(SELECTED EXCERPT)
“Osaka? Why didn’t you tell me about this? I’m responsible for the whereabouts of this institute’s employees, you know.”

After receiving this e-mail, I started churning out apology letters to my bosses. Since losing many foreign employees to fear of radiation fallout, they had been counting on me to set a better example. Instead, I made a last-minute decision to evacuate my Tokyo home of two years.

The truth is, I had no intention of leaving Tokyo on March 18 for a long weekend in Osaka, where I observed the crisis from a safe distance, a reluctant “fly-jin” (apparently what they call us) taking advantage of a distant perch. In my layman’s judgment, at 225 km from the Fukushima No. 1 plant, Tokyo was far enough away from the unfolding nuclear disaster for me to feel secure. But it was the seven or so phone calls I received the day before from my parents — who nearly broke down in disbelief that I would be risking my life for my job and my adopted country — that made me reconsider.

“That’s not your home, Darek. Your home is here,” my mother said, on the verge of tears. “My hair is turning gray.”

“Why?” I asked, naively. “From old age?”

“No, because I am worried about you.”

Well, that did it. I was out of there.

It made no difference to rationalize with my parents, both of whom lived through Chernobyl’s restrictions on food and travel (as did I) in southeastern Poland. They didn’t quite understand the specifics of radiation risk, but that made it worse. It was invisible, painless and bad, no matter the dose or the type.

I was surprised to learn the worst was just about to happen every time we talked on the phone: The reactor would explode. Tokyo is in a panic. There won’t be time, space or gas to escape later; I had to do it now. The Japanese government wasn’t telling the truth. Tepco wasn’t telling the truth. Apparently I was watching the wrong news (admittedly, the sleepy pauses of the NHK translator I listened to could sometimes make an apartment fire seem mundane).

(REQUESTS)
[A] From the essay about leaving Tokyo for Osaka, copy the passage word for word, starting with "After receiving this" and going on through "of two years.".
[B] In the essay about leaving Tokyo for Osaka, how far from the Fukushima No. 1 plant is Tokyo said to be?

(RAW DATA)
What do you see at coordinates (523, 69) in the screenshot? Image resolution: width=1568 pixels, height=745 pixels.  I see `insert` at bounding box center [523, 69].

(ANSWERS BY TASK)
[A]
After receiving this e-mail, I started churning out apology letters to my bosses. Since losing many foreign employees to fear of radiation fallout, they had been counting on me to set a better example. Instead, I made a last-minute decision to evacuate my Tokyo home of two years.

[B] 225 km.